Rep. Campbell to Fed Chairman: Numerous Risks In Current Monetary Policy
February 27, 2013
Washington, Feb. 27 - Delivering his opening statement at the House Financial Services Committee Hearing on Monetary Policy and the State of the Economy, Rep. John Campbell (R-CA) tells Federal Reserve Chairman Ben Bernanke that his monetary policy has gone too far. In his remarks, Rep. Campbell lays out 7 major risks inherent in the Federal Reserve's Monetary Policy, especially with regard to Quantitative Easing.
Complete Transcript of Rep. Campbell's Opening Statement:
"Thank you Mr. Chairman, and welcome, Mr. other Chairman. You said yesterday and you'll say today that you believe that the short term benefits of the current loose monetary policy exceed the longer term risks. We know from the release of the Fed Open Market Committee minutes last week that there is some dissension within the FOMC on that viewpoint. I am going to join in the chorus of dissension about that viewpoint."

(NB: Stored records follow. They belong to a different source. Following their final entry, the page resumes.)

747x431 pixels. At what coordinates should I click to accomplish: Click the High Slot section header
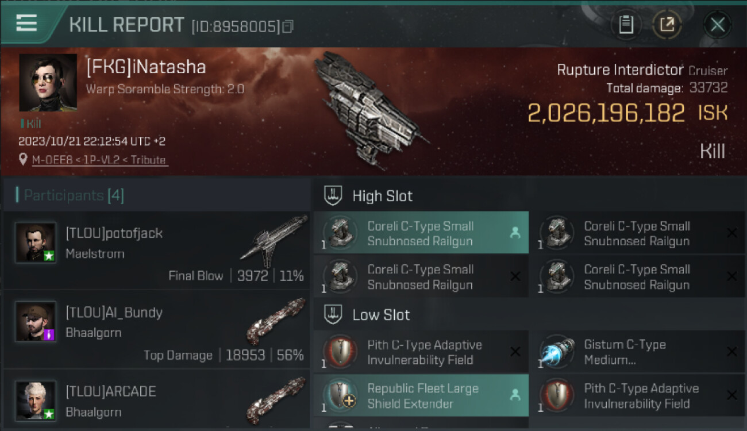382,196
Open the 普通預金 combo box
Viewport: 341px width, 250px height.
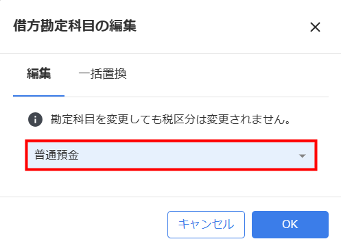pyautogui.click(x=171, y=155)
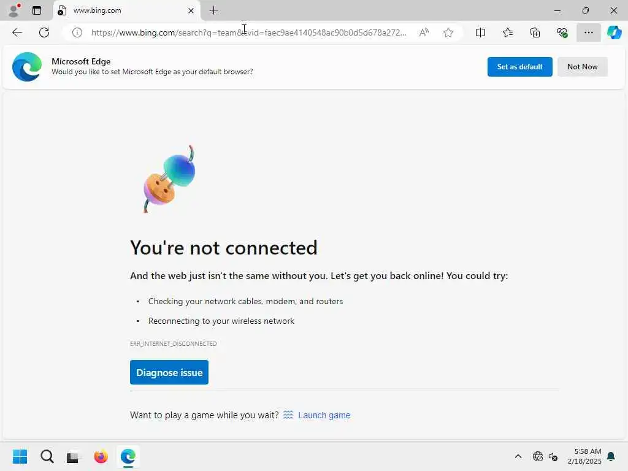Click Set as default button
This screenshot has width=628, height=471.
pyautogui.click(x=519, y=67)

"I would like to quickly detail out seven risks that I believe exist, which together are exceeding what I believe are now the meager benefits of the current monetary policy."
"First of all, there are bubbles out there. I would argue that there is one in high yield bonds, perhaps in farmland, and certainly in the federal budget."
"Second, where there are not bubbles, there are distortions as people are having difficulty pricing risk and there are distortions in the economy. When these bubbles and distortions unwind, they create problems."
"Third, I hear all the time that the major investment and business strategy now is don't fight the Fed. That's not a real business strategy. That's not looking out at long term vision. That's not making decisions on where you think markets will go. That is simply following the directive of an agency that unfortunately has two great a footprint, in my opinion, in the economy today."
"All of this is actually not injecting certainty but, in my view, injecting uncertainty into decision making in the economy today. And, that's number four."
"Number five is that savers and retirees are forced into riskier assets in the search for some sort of yield. When this unwinds, that is going to be a problem for savers and retirees. We all, in economics, learned early on that as you get older, take less risk. But, now what we find is as people are getting older, they are having to violate that principle. And, in search of some kind of yield, are taking much, much greater risks - which could be a problem in the future."
"Number six. For every 1% that the interest rates on Treasury bills go up, it will add $1 billion of deficit to the federal budget.
And number seven, the Federal Reserve, itself, has risks now with the large balance sheet and large number of holdings that the Federal Reserve has. In this member's opinion, Mr. Chairman, we have gone too far in the monetary policy and the monetary easing. And, it is, in this Member's opinion, time to pull back."